Ejemplo n.º 1
0
class BiCNet():
    def __init__(self, s_dim, a_dim, n_agents, **kwargs):
        self.s_dim = s_dim
        self.a_dim = a_dim
        self.config = kwargs['config']
        self.n_agents = n_agents
        self.device = 'cuda' if self.config.use_cuda else 'cpu'
        # Networks
        self.policy = Actor(s_dim, a_dim, n_agents)
        self.policy_target = Actor(s_dim, a_dim, n_agents)
        self.critic = Critic(s_dim, a_dim, n_agents)
        self.critic_target = Critic(s_dim, a_dim, n_agents)

        if self.config.use_cuda:
            self.policy.cuda()
            self.policy_target.cuda()
            self.critic.cuda()
            self.critic_target.cuda()

        self.policy_optimizer = torch.optim.Adam(self.policy.parameters(),
                                                 lr=self.config.a_lr)
        self.critic_optimizer = torch.optim.Adam(self.critic.parameters(),
                                                 lr=self.config.c_lr)
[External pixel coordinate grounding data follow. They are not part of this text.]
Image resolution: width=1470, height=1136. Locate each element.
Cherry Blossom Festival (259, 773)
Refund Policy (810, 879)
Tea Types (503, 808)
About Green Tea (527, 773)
        hard_update(self.policy, self.policy_target)
        hard_update(self.critic, self.critic_target)

        self.random_process = OrnsteinUhlenbeckProcess(
            size=self.a_dim,
            theta=self.config.ou_theta,
            mu=self.config.ou_mu,
            sigma=self.config.ou_sigma)
        self.replay_buffer = list()
        self.epsilon = 1.
        self.depsilon = self.epsilon / self.config.epsilon_decay

        self.c_loss = None
        self.a_loss = None
        self.action_log = list()

    def choose_action(self, obs, noisy=True):
        obs = torch.Tensor([obs]).to(self.device)

        action = self.policy(obs).cpu().detach().numpy()[0]
        self.action_log.append(action)

        if noisy:
            for agent_idx in range(self.n_agents):
                pass
                # action[agent_idx] += self.epsilon * self.random_process.sample()
            self.epsilon -= self.depsilon
            self.epsilon = max(self.epsilon, 0.001)
        np.clip(action, -1., 1.)

        return action

    def reset(self):
        self.random_process.reset_states()
        self.action_log.clear()

    def prep_train(self):
        self.policy.train()
        self.critic.train()
        self.policy_target.train()
        self.critic_target.train()

    def prep_eval(self):
        self.policy.eval()
        self.critic.eval()
        self.policy_target.eval()
        self.critic_target.eval()

    def random_action(self):
        return np.random.uniform(low=-1, high=1, size=(self.n_agents, 2))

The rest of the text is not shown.